De acordo com o Indicador de Inadimplência do Consumidor da Serasa Experian de junho, o segmento de bancos e cartões representa a principal fração das contas em atraso dos consumidores, somando 27,8%.
Miguel Ribeiro, diretor executivo da Associação Nacional dos Executivos de Finanças, Administração e Contabilidade (Anefac), destaca que o cartão de crédito é um dos principais vilões do aumento de risco de crédito no país, mas é um bom instrumento se utilizado corretamente.
— O grande vilão do cartão de crédito é o fato que as pessoas compram e não se programam com o pagamento, muita vezes a pessoa compra mesmo sabendo que não vai ter condições de pagar o cartão. já pensa: pago o mínimo e vou rolando a dívida, só que o mínimo tem as taxas de juros extremamente elevadas — disse.
Responsabilidade e renegociação
Gaby Chaves, da NoFront, ressalta que a educação financeira é importante para redução da inadimplência, mas destaca que as instituições financeiras também devem ter um papel de responsabilidade social sobre o endividamento das pessoas.
A economista exemplifica, por exemplo, que há soluções que poderiam ser pensadas no campo de produtos disponibilizados.
— Nesta pandemia nenhuma instituição financeira pensou uma solução para os gastos com alimentação.
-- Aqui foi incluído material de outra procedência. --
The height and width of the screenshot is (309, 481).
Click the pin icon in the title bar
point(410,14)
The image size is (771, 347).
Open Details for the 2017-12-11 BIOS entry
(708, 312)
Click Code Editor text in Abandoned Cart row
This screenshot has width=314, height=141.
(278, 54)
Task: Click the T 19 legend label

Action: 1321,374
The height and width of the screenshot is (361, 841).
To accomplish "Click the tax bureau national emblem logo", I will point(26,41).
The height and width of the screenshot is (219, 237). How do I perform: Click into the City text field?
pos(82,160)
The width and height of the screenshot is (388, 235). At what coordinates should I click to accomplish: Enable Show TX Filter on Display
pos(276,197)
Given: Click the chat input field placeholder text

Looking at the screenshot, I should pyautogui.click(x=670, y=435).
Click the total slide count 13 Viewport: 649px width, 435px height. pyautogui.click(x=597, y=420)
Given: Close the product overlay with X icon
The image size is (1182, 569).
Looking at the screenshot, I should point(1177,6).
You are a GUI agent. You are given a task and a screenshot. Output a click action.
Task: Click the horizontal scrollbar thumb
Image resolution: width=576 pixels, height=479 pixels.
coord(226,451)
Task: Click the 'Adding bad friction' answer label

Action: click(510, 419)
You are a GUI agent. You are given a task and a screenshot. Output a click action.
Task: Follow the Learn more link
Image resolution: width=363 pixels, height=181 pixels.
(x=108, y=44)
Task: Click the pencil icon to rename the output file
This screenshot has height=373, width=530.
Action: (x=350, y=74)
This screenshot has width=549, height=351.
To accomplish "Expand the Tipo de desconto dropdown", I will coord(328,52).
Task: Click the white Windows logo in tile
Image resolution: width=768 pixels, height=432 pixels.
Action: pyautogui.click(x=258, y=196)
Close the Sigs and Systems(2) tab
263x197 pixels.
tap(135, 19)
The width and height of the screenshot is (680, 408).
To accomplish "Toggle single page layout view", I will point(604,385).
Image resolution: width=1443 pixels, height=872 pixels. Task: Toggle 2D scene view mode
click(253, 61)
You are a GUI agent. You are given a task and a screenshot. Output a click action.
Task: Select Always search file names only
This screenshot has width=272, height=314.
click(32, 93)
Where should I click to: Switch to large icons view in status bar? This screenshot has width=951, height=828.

Não existe nenhuma taxa de juros diferenciada para as pessoa que estão recorrendo ao crédito por conta das necessidades primárias e o sistema financeiro tem tecnologia e infraestrutura para pensar em produtos e soluções. Será que é certo uma pessoa pagar a taxa de cartão de crédito quando na verdade só está utilizando esse crédito para comprar comida?
Para Rabi, da Serasa, para quem se encontra em situação de endividamento a renegociação é a saída mais fácil.
— A renegociação é o caminho mais fácil e tentar de alguma forma, a gente sabe que é difícil, mas fazer um corte de despesas, gastos que podem ser adiados ou postergados é uma possibilidade — afirmou.